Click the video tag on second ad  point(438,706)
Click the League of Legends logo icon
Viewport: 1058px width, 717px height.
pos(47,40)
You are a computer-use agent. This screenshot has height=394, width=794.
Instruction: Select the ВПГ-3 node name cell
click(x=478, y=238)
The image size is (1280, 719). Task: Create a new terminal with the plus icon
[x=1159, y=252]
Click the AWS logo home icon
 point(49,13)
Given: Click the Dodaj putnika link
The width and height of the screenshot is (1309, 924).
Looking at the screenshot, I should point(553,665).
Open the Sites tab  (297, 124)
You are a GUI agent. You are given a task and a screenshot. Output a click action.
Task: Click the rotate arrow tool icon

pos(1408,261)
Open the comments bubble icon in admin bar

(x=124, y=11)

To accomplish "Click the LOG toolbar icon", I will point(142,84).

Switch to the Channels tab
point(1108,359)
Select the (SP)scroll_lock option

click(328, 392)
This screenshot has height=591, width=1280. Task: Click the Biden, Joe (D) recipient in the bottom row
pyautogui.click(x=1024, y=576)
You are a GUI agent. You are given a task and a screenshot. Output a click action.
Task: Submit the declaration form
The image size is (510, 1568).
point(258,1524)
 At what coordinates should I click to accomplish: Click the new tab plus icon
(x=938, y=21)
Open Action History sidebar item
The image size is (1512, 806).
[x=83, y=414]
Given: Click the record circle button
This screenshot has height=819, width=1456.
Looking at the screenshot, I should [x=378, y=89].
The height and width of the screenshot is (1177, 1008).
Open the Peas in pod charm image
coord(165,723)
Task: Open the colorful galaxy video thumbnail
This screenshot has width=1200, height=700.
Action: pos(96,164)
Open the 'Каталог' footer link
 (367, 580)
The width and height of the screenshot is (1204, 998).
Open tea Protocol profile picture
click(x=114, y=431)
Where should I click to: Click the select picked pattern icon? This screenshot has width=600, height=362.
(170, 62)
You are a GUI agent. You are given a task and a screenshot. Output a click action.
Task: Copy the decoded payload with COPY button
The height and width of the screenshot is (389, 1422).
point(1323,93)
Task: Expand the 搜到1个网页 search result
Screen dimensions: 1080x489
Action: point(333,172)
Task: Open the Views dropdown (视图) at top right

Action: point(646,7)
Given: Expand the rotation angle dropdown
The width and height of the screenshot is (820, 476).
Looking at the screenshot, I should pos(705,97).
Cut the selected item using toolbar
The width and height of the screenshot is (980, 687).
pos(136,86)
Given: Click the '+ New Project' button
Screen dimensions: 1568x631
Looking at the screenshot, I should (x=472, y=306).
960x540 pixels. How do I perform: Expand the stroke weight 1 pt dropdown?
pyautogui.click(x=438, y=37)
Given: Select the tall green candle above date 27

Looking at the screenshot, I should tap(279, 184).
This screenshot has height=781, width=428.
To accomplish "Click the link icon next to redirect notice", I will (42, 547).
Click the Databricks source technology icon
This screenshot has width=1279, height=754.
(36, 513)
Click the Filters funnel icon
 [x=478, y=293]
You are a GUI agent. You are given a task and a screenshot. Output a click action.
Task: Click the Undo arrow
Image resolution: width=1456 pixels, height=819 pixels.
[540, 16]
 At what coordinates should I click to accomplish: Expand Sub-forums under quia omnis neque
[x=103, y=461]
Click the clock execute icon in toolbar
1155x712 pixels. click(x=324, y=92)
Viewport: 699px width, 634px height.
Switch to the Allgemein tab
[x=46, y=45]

(Exercise goal): Copy the data again, starting at the line that contains "Viewport: 699px width, 634px height." and ending at the last line of the data. Offset every coordinate in the answers by -31.

(Final result):
Viewport: 699px width, 634px height.
Switch to the Allgemein tab
[x=15, y=14]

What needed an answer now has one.